Bronfman: Expos pursued free agents before small-market reality set in

Hazel Mae sat down with new MLB commissioner Rob Manfred to discuss everything from expansion to Canada to new rule changes being implemented in 2015.

TORONTO – Those who witnessed the demise of the Montreal Expos might have trouble imagining the franchise as anything but a cash-strapped afterthought. Longtime fans, on the other hand, will recall a different era, one where the Expos envisioned themselves as a franchise capable of spending big.

Charles Bronfman, the majority owner of the Expos from 1968 to 1990, remembers the days when Montreal would sometimes go up against the likes of the New York Yankees for top free agents, and he details those pursuits in the recently-published memoir Distilled: A Memoir Of Family, Seagram, Baseball, And Philanthropy.

When Reggie Jackson hit free agency following the 1976 season, Bronfman made his best pitch, including a dinner party in Montreal, only to see the slugger show up late then spurn the Expos for the Yankees.

Four off-seasons later, the Expos were a team on the rise, and Bronfman was again intrigued by free agency. With a core including Andre Dawson, Gary Carter and Ellis Valentine, they had just completed a second consecutive season of 90-plus wins and two-plus million fans. Don Sutton, the reigning NL ERA leader, was in their sights. Intent on adding the future Hall of Famer to a rotation featuring Steve Rogers, Bronfman flew Sutton up to Montreal. As it turned out, though, the answer the Expos were hoping for wasn’t the one they got.

“No,” Sutton said. “It’s a foreign country, they speak French and the taxes are much higher.”

It was during those years that Bronfman realized the Expos were going to have trouble attracting or even retaining top free agents.

“That would become more and more significant as time went on and the business case worsened for the Expos,” Bronfman wrote.

From the beginning the Expos faced a variety of obstacles unique to the Montreal market, few greater than their home park. Even as Bronfman secured the rights to an expansion franchise, the search for a stadium continued.

“We had no place to play,” he recalled. Eventually National League president Warren Giles approved Jarry Park, an outdoor stadium so modest in scale that left-handed sluggers such as Willie Stargell would often deposit home runs into ‘La piscine de Willie,’ a pool beyond the right field fence. “Everyone out of the pool,” fans would warn when Stargell stepped in.

In other words, it was a blast—just not an ideal baseball environment.

“Fun. Until it got serious,” Bronfman told Sportsnet in a recent interview. “Once it got serious it was the wrong place to play, but of course the big O was the wrong place to play, too.”

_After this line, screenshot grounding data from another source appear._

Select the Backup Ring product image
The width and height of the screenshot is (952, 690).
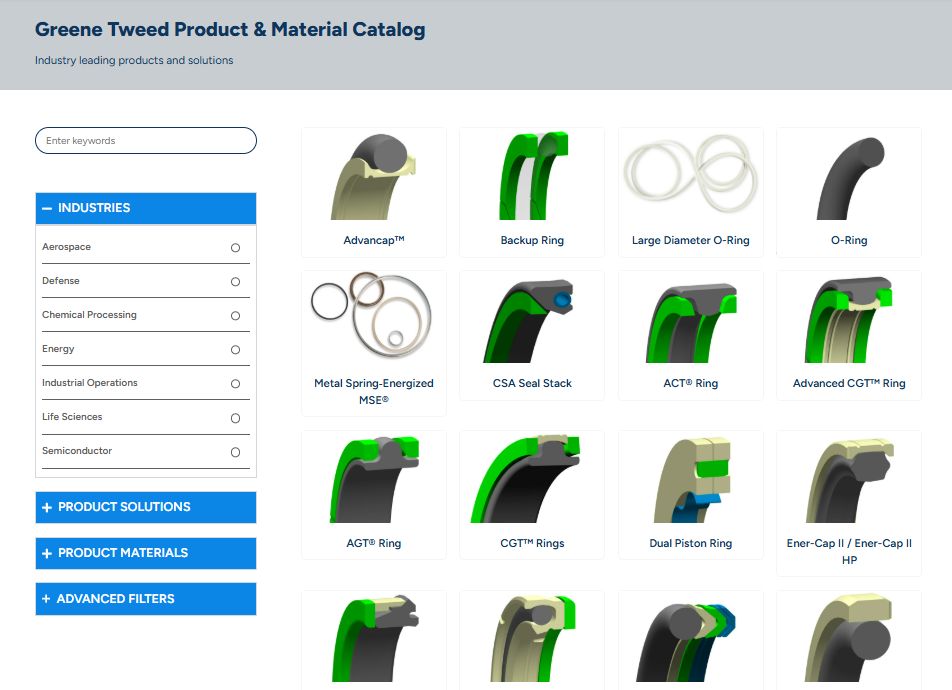tap(531, 178)
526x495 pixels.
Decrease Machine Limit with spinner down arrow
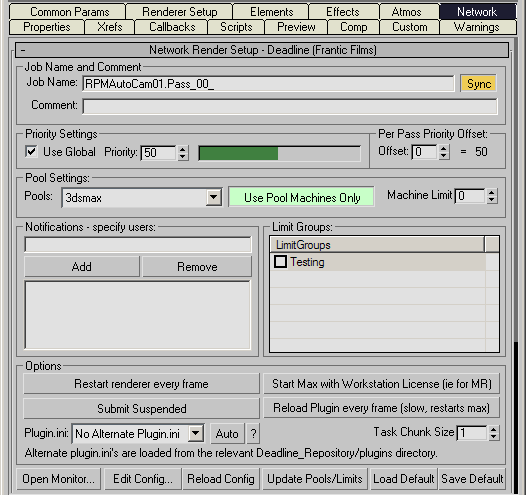(x=492, y=200)
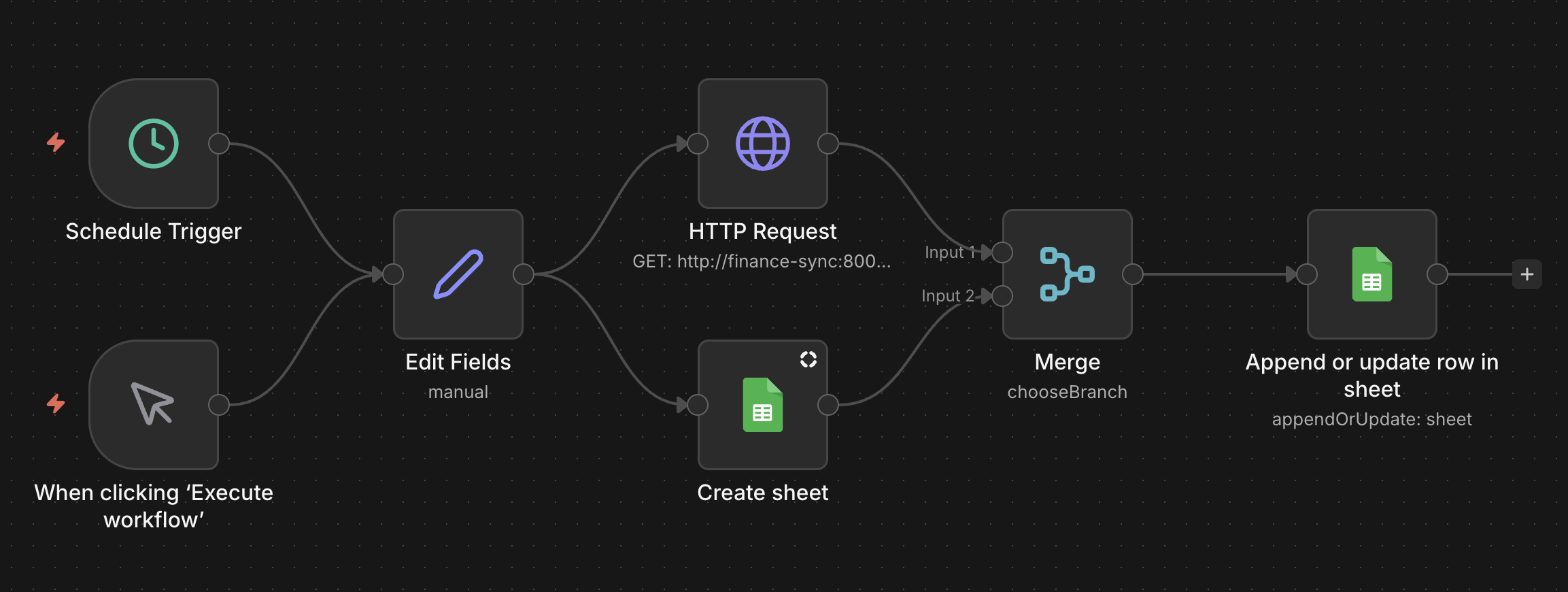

Though Olympic Stadium had a roof, “it worked, it didn’t work, it half-worked.” Ultimately, it pushed a pastoral game indoors, preventing Montrealers from enjoying the summer weekends and evenings they spend much of the year anticipating.

“Those of us who hide indoors from November, maybe the middle of October, until April, enjoy the summer very much,” Bronfman said.

“Then of course when we didn’t win, people fell out of love and we couldn’t get free agents even though we had these terrific young ballplayers.”

In recent years baseball in Montreal has regained momentum, with a push from mayor Denis Coderre, exhibition games featuring the Toronto Blue Jays and continued interest from MLB commissioner Rob Manfred. There’s reason for optimism, yet there’s no concrete timeline for a stadium or a return to Montreal. Perhaps that’s why Bronfman takes a pragmatic view when asked about the possibility.

“I really don’t want to speculate one way or the other, but I think people have to look at it realistically. You do have a stadium to build. If it’s an expansion team, the price would be very high,” Bronfman noted. “So I don’t know. I don’t know the answer.”